SQL module

pycof.sql.remote_execute_sql(sql_query='', query_type='', table='', data={}, credentials={}, verbose=True, connection='direct', autofill_nan=True, engine='default', cache=False, cache_name=None, *args, **kwargs)[source]

Simplified function for executing SQL queries. Will look at the credentials at /etc/.pycof/config.json. User can also pass a dictionnary for credentials.

Parameters
  • sql_query (str): SQL query to be executed. Allows a string containing the SQL or a path containing the extension ‘.sql’ (defaults “”).

  • query_type (str): Type of SQL query to execute. Can either be SELECT, INSERT, COPY, DELETE or UNLOAD (defaults “SELECT”).

  • table (str): Table in which we want to operate, only used for INSERT and DELETE (defaults “”).

  • data (pandas.DataFrame): Data to load on the database (defaults {}).

  • credentials (dict): Credentials to use to connect to the database. Check the FAQ for arguments required depending on your type of connection. You can also provide the credentials path or the json file name from ‘/etc/.pycof/’ (defaults {}).

  • verbose (bool): Display progression bar (defaults True).

  • connection (str): Type of connection to establish. Can either be ‘direct’, ‘IAM’ or ‘SSH’ (defaults ‘direct’).

  • autofill_nan (bool): Replace NaN values by ‘NULL’ (defaults True).

  • cache (str): Caches the data to avoid running again the same SQL query (defaults False). Provide a str for the cache time.

  • cache_name (str): File name for storing cache data, if None the name will be generated by hashing the SQL (defaults None).

  • **kwargs (str): Arguments to be passed to the pycof.data.f_read() function.

Warning

Since version 1.2.0, argument useIAM is replaced by connection. To connect via AWS IAM, use connection='IAM'. You can also establish an SSH tunnel with connection='SSH', check FAQ below for credentials required.

Warning

Since version 1.2.0, default file for credentials on Unix needs to be /etc/.pycof/config.json. You can still use your old folder location by providing the full path. Note that you can also provide the crendentials’ file name in the folder /etc/.pycof/ without having to specify the extension. Check FAQ below for more details.

Configuration

The function requires the below arguments in the configuration file.
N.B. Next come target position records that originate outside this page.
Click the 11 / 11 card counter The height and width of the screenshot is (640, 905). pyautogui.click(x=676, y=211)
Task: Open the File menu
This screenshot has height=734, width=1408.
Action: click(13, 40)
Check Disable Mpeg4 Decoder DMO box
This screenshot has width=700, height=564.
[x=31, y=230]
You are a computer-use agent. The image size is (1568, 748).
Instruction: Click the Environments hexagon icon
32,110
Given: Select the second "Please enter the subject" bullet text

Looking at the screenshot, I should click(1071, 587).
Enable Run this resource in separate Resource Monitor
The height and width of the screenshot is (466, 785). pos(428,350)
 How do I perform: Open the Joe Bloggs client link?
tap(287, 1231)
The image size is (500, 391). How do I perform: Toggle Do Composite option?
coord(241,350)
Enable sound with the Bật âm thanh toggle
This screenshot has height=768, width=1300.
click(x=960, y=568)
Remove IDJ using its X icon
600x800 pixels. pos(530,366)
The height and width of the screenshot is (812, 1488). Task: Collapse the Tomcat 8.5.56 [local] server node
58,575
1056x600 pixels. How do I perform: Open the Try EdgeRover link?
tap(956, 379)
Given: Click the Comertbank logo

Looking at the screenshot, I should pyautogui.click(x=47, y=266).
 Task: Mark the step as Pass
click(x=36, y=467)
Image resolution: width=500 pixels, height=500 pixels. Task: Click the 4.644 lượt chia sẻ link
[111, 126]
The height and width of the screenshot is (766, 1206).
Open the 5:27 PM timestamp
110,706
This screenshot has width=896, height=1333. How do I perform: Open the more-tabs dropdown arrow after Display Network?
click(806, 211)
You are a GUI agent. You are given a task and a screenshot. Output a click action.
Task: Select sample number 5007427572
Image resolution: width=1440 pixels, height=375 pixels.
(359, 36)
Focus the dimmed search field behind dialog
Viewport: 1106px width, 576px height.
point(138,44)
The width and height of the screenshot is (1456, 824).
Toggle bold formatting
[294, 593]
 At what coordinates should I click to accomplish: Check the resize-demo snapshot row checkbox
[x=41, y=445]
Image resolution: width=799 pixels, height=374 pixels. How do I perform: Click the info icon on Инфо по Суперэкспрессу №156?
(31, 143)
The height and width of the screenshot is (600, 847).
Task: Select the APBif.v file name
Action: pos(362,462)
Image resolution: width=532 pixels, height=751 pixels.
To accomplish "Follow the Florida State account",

  • DB_USER: Database user.

  • DB_PASSWORD: Password for connection to database, can remain empty if connection='IAM'.

  • DB_HOST: End point (hostname) of the database.

  • DB_PORT: Port to access the database.

  • CLUSTER_NAME: Name of the Redshift cluster. Can be accessible on the Redshift dashboard. Only required if cluster to access is Redshift.

  • SSH_USER: User on the server to use for SSH connection. Only required if connection='SSH'.

  • SSH_KEY: Path to SSH private key for SSH connection. Only required if connection='SSH' and path to the key is not default (usually /home/<username>/.ssh/id_rsa on Linux/MacOS or 'C://Users/<username>/.ssh/id_rsa on Windows).

  • SSH_PASSWORD: Password of the SSH user if no key is provided (or key is not registered on the destination host).

{
"DB_USER": "",
"DB_PASSWORD": "",
"DB_HOST": "",
"DB_PORT": "3306",
"__COMMENT_1__": "Redshift specific",
"CLUSTER_NAME": "",
"__COMMENT_2__": "SSH specific",
"SSH_USER": "",
"SSH_KEY": "",
"SSH_PASSWORD": ""
}
Example
>>> df = pycof.remote_execute_sql("SELECT * FROM SCHEMA.TABLE LIMIT 10")
Returns
  • pandas.DataFrame: Result of an SQL query if query_type = "SELECT".

Metadata are also available to users with addtionnal information regarding the SQL query and the file.

  • df.meta.cache.creation_date: Datetime when the query has been run and cached.

  • df.meta.cache.cache_path: Path to the local cached file.

  • df.meta.cache.query_path: Path to the local cached SQL query.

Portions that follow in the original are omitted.